The exercise - Copy the entries word for word, from the line containing "Where should I click to: Click green" down to the line containing "Action: (x=72, y=371)", both of those lines included.

Input -
□ □ □ □

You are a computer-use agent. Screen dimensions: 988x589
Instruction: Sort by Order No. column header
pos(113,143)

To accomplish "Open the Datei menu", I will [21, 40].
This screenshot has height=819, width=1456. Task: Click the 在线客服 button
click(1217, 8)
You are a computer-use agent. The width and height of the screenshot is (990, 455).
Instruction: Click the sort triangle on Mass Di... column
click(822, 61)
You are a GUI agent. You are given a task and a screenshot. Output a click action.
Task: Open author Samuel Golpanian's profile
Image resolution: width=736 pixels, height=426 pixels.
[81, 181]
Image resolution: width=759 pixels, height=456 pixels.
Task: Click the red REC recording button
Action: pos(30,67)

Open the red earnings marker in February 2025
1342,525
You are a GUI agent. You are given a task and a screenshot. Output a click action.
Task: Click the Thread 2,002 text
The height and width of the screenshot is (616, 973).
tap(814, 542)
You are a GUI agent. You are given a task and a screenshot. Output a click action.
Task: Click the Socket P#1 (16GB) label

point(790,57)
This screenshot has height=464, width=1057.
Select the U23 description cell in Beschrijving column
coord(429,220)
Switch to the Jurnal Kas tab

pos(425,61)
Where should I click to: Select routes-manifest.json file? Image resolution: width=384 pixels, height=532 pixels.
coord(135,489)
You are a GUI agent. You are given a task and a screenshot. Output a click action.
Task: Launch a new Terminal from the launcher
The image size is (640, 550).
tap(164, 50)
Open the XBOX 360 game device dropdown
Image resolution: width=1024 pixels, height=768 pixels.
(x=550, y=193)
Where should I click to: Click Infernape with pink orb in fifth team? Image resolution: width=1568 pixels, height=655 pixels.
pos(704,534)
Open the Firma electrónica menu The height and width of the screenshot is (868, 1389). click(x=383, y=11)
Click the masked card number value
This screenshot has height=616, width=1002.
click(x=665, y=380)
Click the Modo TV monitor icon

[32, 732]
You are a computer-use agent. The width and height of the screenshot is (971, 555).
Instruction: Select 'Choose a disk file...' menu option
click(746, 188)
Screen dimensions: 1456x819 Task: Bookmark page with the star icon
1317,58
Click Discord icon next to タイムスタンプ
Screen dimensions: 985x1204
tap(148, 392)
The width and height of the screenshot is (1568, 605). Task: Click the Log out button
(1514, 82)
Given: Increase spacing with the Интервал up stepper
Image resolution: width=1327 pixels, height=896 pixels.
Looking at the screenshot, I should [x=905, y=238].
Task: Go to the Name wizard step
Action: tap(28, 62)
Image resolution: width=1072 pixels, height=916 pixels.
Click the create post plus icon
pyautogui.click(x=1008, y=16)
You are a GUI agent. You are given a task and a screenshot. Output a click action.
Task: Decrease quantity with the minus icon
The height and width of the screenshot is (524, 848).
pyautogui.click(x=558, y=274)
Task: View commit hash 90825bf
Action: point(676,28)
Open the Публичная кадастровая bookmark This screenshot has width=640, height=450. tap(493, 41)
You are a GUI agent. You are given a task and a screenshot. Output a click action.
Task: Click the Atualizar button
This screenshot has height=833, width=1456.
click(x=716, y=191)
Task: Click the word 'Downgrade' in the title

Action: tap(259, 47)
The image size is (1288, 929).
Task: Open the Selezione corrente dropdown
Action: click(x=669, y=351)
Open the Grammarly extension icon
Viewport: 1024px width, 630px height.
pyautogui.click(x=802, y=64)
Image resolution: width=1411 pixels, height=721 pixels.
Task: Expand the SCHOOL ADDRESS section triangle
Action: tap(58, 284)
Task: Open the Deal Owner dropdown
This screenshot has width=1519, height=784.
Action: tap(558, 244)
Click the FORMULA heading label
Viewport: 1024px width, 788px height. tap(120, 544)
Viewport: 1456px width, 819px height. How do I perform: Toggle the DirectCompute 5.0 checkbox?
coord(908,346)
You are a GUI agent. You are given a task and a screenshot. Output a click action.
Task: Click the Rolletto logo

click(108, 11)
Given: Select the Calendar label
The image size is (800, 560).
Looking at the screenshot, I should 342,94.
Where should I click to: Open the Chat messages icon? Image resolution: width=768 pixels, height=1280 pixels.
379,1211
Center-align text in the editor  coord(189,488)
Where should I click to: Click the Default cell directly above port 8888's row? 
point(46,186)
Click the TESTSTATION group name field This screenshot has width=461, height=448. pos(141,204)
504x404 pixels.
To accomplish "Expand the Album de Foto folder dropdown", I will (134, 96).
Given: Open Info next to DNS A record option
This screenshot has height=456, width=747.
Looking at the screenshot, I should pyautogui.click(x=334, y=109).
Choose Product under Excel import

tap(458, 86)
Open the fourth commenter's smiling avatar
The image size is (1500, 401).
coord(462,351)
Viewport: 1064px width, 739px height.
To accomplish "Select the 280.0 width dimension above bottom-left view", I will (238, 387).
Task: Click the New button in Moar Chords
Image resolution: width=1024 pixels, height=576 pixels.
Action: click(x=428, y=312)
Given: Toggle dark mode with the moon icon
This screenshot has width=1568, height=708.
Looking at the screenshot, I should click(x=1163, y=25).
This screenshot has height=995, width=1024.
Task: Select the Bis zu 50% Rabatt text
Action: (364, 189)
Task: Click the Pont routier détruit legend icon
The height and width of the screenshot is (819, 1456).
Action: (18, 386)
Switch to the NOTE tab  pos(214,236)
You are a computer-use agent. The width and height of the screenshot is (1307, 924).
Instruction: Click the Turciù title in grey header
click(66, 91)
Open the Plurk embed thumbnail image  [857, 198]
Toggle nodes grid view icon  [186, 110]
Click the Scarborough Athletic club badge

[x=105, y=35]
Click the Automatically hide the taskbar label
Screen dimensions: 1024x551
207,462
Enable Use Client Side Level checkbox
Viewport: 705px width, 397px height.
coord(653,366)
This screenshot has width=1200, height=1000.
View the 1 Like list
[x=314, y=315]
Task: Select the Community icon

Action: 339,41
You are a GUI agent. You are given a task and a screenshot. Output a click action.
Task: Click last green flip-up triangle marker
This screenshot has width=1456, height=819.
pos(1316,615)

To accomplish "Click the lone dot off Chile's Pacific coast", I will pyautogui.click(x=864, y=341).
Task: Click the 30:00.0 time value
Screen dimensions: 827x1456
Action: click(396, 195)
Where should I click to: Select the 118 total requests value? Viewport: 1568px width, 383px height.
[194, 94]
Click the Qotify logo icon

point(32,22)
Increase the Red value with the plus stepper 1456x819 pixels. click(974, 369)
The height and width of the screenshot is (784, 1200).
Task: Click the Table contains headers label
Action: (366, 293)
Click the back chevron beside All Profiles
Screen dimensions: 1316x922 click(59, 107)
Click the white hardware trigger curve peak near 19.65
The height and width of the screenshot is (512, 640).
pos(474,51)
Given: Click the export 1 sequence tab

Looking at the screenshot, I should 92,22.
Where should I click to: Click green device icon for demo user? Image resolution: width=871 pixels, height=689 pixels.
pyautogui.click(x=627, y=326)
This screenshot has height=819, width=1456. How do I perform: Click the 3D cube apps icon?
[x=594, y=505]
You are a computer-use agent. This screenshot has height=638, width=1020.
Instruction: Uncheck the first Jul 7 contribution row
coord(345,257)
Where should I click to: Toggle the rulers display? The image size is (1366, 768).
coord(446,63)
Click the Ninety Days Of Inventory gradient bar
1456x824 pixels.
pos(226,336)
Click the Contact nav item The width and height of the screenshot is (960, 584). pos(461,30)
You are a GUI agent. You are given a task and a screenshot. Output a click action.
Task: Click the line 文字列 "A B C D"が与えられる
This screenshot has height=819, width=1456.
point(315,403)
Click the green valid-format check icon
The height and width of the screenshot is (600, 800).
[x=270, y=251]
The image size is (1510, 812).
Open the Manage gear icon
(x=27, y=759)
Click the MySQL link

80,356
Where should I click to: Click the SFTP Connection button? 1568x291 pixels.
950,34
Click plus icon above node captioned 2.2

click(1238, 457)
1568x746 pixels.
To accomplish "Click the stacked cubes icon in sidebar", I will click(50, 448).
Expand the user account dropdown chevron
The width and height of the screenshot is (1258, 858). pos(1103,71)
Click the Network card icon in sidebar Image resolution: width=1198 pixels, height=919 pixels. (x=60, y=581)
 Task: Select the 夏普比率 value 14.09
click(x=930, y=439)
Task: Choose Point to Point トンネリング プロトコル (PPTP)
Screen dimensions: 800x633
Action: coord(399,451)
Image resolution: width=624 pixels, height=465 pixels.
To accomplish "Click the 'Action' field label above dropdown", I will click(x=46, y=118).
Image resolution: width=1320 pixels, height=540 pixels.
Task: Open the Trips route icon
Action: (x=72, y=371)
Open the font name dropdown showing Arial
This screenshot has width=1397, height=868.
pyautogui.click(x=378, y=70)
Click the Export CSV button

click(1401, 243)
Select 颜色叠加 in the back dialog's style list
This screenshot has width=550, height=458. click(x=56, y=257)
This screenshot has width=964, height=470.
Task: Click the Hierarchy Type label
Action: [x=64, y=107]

□ □ □ □

Result -
Where should I click to: Click green device icon for demo user? Image resolution: width=871 pixels, height=689 pixels.
pyautogui.click(x=627, y=326)
This screenshot has height=819, width=1456. How do I perform: Click the 3D cube apps icon?
[x=594, y=505]
You are a computer-use agent. This screenshot has height=638, width=1020.
Instruction: Uncheck the first Jul 7 contribution row
coord(345,257)
Where should I click to: Toggle the rulers display? The image size is (1366, 768).
coord(446,63)
Click the Ninety Days Of Inventory gradient bar
1456x824 pixels.
pos(226,336)
Click the Contact nav item The width and height of the screenshot is (960, 584). pos(461,30)
You are a GUI agent. You are given a task and a screenshot. Output a click action.
Task: Click the line 文字列 "A B C D"が与えられる
This screenshot has height=819, width=1456.
point(315,403)
Click the green valid-format check icon
The height and width of the screenshot is (600, 800).
[x=270, y=251]
The image size is (1510, 812).
Open the Manage gear icon
(x=27, y=759)
Click the MySQL link

80,356
Where should I click to: Click the SFTP Connection button? 1568x291 pixels.
950,34
Click plus icon above node captioned 2.2

click(1238, 457)
1568x746 pixels.
To accomplish "Click the stacked cubes icon in sidebar", I will click(50, 448).
Expand the user account dropdown chevron
The width and height of the screenshot is (1258, 858). pos(1103,71)
Click the Network card icon in sidebar Image resolution: width=1198 pixels, height=919 pixels. (x=60, y=581)
 Task: Select the 夏普比率 value 14.09
click(x=930, y=439)
Task: Choose Point to Point トンネリング プロトコル (PPTP)
Screen dimensions: 800x633
Action: coord(399,451)
Image resolution: width=624 pixels, height=465 pixels.
To accomplish "Click the 'Action' field label above dropdown", I will click(x=46, y=118).
Image resolution: width=1320 pixels, height=540 pixels.
Task: Open the Trips route icon
Action: (x=72, y=371)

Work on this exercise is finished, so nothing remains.